» What you have to do
Format every line of the records below as a JSON list of strings, one string per line, leaving out blank lines.

+++ Record list +++

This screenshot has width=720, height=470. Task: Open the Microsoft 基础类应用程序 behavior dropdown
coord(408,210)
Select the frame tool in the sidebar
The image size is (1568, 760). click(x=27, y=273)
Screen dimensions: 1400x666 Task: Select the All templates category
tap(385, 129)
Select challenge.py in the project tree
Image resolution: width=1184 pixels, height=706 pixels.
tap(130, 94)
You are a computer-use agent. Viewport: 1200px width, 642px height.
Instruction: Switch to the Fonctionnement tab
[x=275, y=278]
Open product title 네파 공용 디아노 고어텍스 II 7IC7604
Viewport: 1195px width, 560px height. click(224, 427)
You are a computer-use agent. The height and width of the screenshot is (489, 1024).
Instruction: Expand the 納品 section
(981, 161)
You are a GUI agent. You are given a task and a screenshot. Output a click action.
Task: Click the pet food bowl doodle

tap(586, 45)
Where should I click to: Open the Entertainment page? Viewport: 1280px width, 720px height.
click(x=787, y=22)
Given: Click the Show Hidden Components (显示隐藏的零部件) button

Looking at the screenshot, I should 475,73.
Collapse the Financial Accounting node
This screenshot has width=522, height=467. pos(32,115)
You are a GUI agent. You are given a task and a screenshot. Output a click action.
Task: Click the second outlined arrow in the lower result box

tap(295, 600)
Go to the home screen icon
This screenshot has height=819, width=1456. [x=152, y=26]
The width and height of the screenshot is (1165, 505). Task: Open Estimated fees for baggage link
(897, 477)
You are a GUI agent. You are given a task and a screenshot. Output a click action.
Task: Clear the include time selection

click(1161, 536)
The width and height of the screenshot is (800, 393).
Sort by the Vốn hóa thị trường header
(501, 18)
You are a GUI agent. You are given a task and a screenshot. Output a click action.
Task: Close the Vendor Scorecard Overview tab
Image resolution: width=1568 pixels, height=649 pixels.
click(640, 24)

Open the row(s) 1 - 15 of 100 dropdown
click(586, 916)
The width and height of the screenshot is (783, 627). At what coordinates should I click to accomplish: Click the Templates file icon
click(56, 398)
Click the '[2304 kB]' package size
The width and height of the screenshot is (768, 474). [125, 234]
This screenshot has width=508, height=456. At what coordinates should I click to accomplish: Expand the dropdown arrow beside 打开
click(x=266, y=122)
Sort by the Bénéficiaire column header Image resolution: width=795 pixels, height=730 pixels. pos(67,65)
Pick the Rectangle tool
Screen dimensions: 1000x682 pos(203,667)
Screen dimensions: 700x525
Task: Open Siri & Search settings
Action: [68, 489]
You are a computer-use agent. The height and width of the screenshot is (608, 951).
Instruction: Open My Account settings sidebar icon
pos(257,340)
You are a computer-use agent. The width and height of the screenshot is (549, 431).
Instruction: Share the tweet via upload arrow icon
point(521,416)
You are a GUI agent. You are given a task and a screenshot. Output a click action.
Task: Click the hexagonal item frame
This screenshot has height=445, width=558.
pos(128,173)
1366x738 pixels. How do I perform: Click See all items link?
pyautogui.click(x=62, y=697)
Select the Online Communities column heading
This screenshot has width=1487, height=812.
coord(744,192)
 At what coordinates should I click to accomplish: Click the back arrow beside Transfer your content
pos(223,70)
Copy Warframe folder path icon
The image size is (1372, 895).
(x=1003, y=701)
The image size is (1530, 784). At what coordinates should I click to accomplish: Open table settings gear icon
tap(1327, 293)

+++

» Task output
[
  "This screenshot has width=720, height=470. Task: Open the Microsoft 基础类应用程序 behavior dropdown",
  "coord(408,210)",
  "Select the frame tool in the sidebar",
  "The image size is (1568, 760). click(x=27, y=273)",
  "Screen dimensions: 1400x666 Task: Select the All templates category",
  "tap(385, 129)",
  "Select challenge.py in the project tree",
  "Image resolution: width=1184 pixels, height=706 pixels.",
  "tap(130, 94)",
  "You are a computer-use agent. Viewport: 1200px width, 642px height.",
  "Instruction: Switch to the Fonctionnement tab",
  "[x=275, y=278]",
  "Open product title 네파 공용 디아노 고어텍스 II 7IC7604",
  "Viewport: 1195px width, 560px height. click(224, 427)",
  "You are a computer-use agent. The height and width of the screenshot is (489, 1024).",
  "Instruction: Expand the 納品 section",
  "(981, 161)",
  "You are a GUI agent. You are given a task and a screenshot. Output a click action.",
  "Task: Click the pet food bowl doodle",
  "tap(586, 45)",
  "Where should I click to: Open the Entertainment page? Viewport: 1280px width, 720px height.",
  "click(x=787, y=22)",
  "Given: Click the Show Hidden Components (显示隐藏的零部件) button",
  "Looking at the screenshot, I should 475,73.",
  "Collapse the Financial Accounting node",
  "This screenshot has width=522, height=467. pos(32,115)",
  "You are a GUI agent. You are given a task and a screenshot. Output a click action.",
  "Task: Click the second outlined arrow in the lower result box",
  "tap(295, 600)",
  "Go to the home screen icon",
  "This screenshot has height=819, width=1456. [x=152, y=26]",
  "The width and height of the screenshot is (1165, 505). Task: Open Estimated fees for baggage link",
  "(897, 477)",
  "You are a GUI agent. You are given a task and a screenshot. Output a click action.",
  "Task: Clear the include time selection",
  "click(1161, 536)",
  "The width and height of the screenshot is (800, 393).",
  "Sort by the Vốn hóa thị trường header",
  "(501, 18)",
  "You are a GUI agent. You are given a task and a screenshot. Output a click action.",
  "Task: Close the Vendor Scorecard Overview tab",
  "Image resolution: width=1568 pixels, height=649 pixels.",
  "click(640, 24)",
  "Open the row(s) 1 - 15 of 100 dropdown",
  "click(586, 916)",
  "The width and height of the screenshot is (783, 627). At what coordinates should I click to accomplish: Click the Templates file icon",
  "click(56, 398)",
  "Click the '[2304 kB]' package size",
  "The width and height of the screenshot is (768, 474). [125, 234]",
  "This screenshot has width=508, height=456. At what coordinates should I click to accomplish: Expand the dropdown arrow beside 打开",
  "click(x=266, y=122)",
  "Sort by the Bénéficiaire column header Image resolution: width=795 pixels, height=730 pixels. pos(67,65)",
  "Pick the Rectangle tool",
  "Screen dimensions: 1000x682 pos(203,667)",
  "Screen dimensions: 700x525",
  "Task: Open Siri & Search settings",
  "Action: [68, 489]",
  "You are a computer-use agent. The height and width of the screenshot is (608, 951).",
  "Instruction: Open My Account settings sidebar icon",
  "pos(257,340)",
  "You are a computer-use agent. The width and height of the screenshot is (549, 431).",
  "Instruction: Share the tweet via upload arrow icon",
  "point(521,416)",
  "You are a GUI agent. You are given a task and a screenshot. Output a click action.",
  "Task: Click the hexagonal item frame",
  "This screenshot has height=445, width=558.",
  "pos(128,173)",
  "1366x738 pixels. How do I perform: Click See all items link?",
  "pyautogui.click(x=62, y=697)",
  "Select the Online Communities column heading",
  "This screenshot has width=1487, height=812.",
  "coord(744,192)",
  " At what coordinates should I click to accomplish: Click the back arrow beside Transfer your content",
  "pos(223,70)",
  "Copy Warframe folder path icon",
  "The image size is (1372, 895).",
  "(x=1003, y=701)",
  "The image size is (1530, 784). At what coordinates should I click to accomplish: Open table settings gear icon",
  "tap(1327, 293)"
]